Opening the layered die-cuts that make up the book’s cover feels like diving. Each spread: text on photograph, full bleed. I find myself in a sequence of underwater backgrounds in varying stages of lucidity. One could go through the book in a single sitting, but my favorite part of this object is that I can surface, linger with a line, dive back underwater, revisit Ga’s well-used Egyptology books with page flags spilling at the edges. There are transcriptions of recorded conversations with archeologists, silversmiths, and filmmakers, as well as a memorable recounting of a visit to a secretive Department of Drowned Antiquities.

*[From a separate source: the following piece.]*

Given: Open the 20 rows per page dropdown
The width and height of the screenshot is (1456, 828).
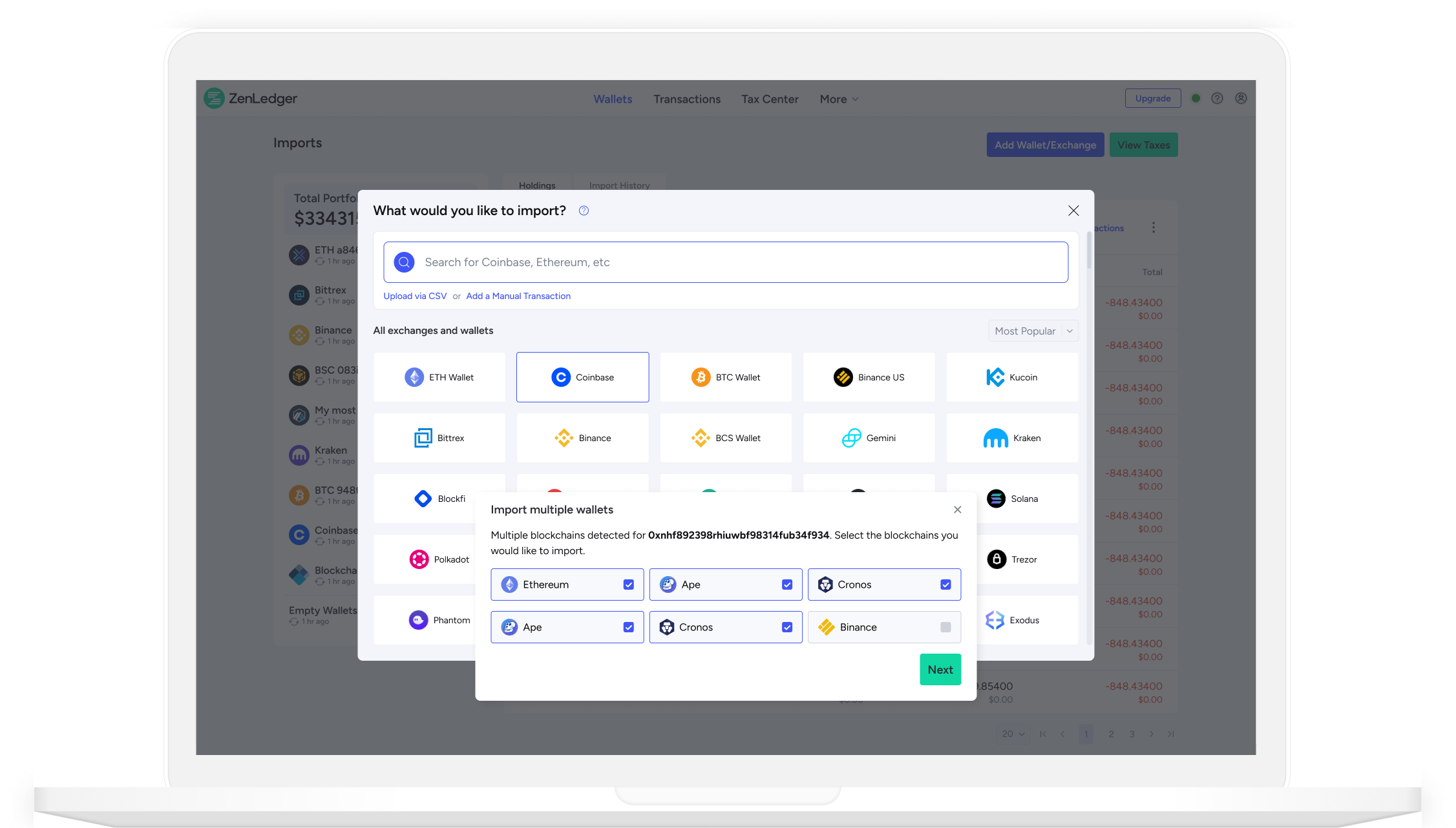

I was first introduced to the story of this expedition through a lecture performance at The Kitchen in 2014. That manifestation, titled Eureka, A Lighthouse Play , was performed in New York again a year later, along with The Fortunetellers , at the Guggenheim. Both performances use overhead projectors. Ga peels away or obfuscates an image with transparencies, layering text, videos, objects, and artifacts made and found, as she narrates her inquiry. Her hands over the projector lens become the key performers. Likewise, in Square Octagon Circle , they guide us through a photographic palimpsest. Ga holds the photograph of a dog named Zagrey on top of a spread from the archeologist Jean-Yves Empereur’s Alexandria Rediscovered . On one of her tangential returns to the North Pole, she’d imagined Zagrey against a backdrop of infinite ice and snow, summoning Proteus, the god of “sea change,” who could foretell the future. The reverse seems to have happened. She and Zagrey have come to Proteus. According to the Odyssey , his home was Pharos.
Ga doesn’t just present a Keatsian capability of “being in uncertainties, mysteries, doubts.” She seeks out answers in her process, which meanders like waves or ice cracks, with a democratic openness to an aggregate of voices and perspectives. Triangulation is not quite the word for how she connects her physical movement through a place to points of references in history, mythology, science, and her own memory and conversations. If I could assign her associative procedure a geometry, it would be that of the Stomachions she discovers in her consideration of Archimedes: a puzzle of fourteen pieces that can form a square, in hundreds of distinct arrangements.
Any moment in Square Octagon Circle has the potential to be a beacon foretelling and prompting Ga’s next move. A description could become a letterpressed aside, a series of C-prints, or a unique brass replica—or take her to some other unexplored edge of the Earth. Another strike across the word dragons on the map to rescribe: here be __________.